Arrington said when she visited Detroit in October, “It was almost post-apocalyptic, where there are no businesses, nothing except people in houses and dogs running around.”

“The suffering of animals goes hand in hand with the suffering of people.”

She said pet owners who move leave behind dogs, hoping neighbors will care for them. Those dogs take to the streets and reproduce. Compounding that are the estimated 70,000 vacant buildings that provide shelter for dogs, or where some are chained without care to ward off thieves, Ward said.

Most strays are pets that roam, often in packs that form around a female in heat, Ward said. Few are true feral dogs that have had no human contact.

Ward said Detroit’s three shelters -- his and two non-profit facilities -- take in 15,000 animals a year, including strays and pets that are seized or given up by owners. […]

Aggressive dogs force the U.S. Postal Service to temporarily halt mail delivery in some neighborhoods, said Ed Moore, a Detroit-area spokesman.
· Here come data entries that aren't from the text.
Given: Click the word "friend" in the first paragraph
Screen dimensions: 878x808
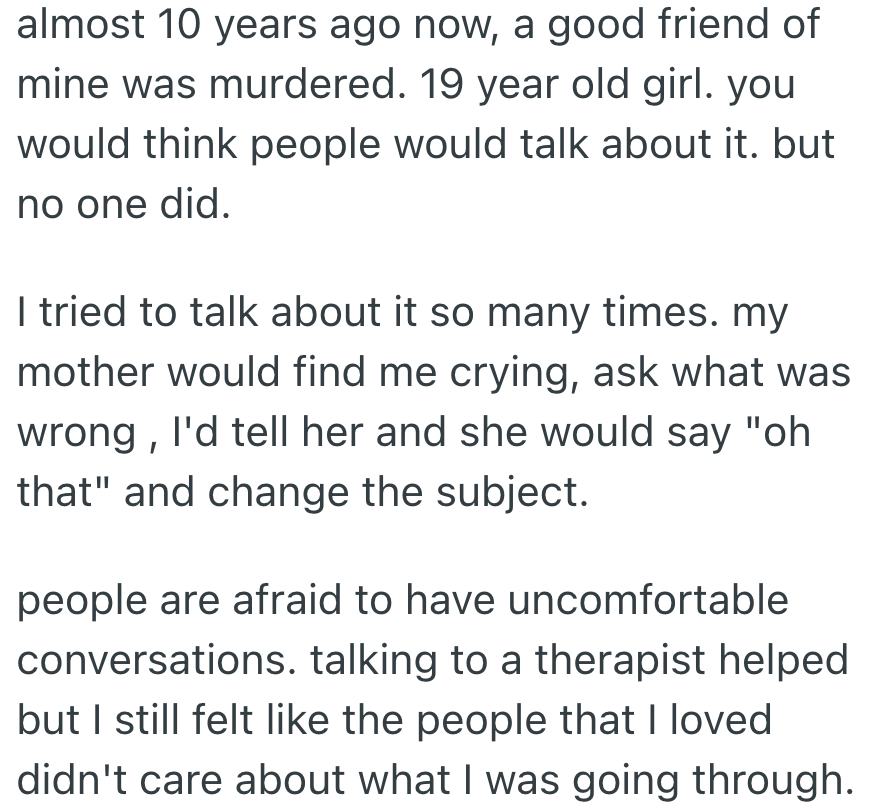Looking at the screenshot, I should click(696, 24).
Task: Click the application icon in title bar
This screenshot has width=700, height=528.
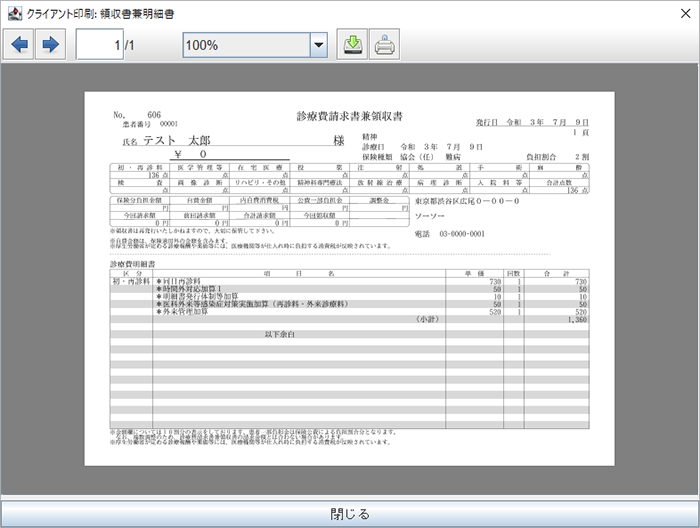Action: 12,11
He said there were 25 reports of mail carriers bitten by dogs in Detroit from October through July. Though most are by pets at homes, strays have also attacked, Moore said.

“It’s been a persistent problem,” he said.

Mail carrier Catherine Guzik told of using pepper spray on swarms of tiny, ferocious dogs in a southwest Detroit neighborhood.

“It’s like Chihuahuaville,” Guzik said as she walked her route. [more]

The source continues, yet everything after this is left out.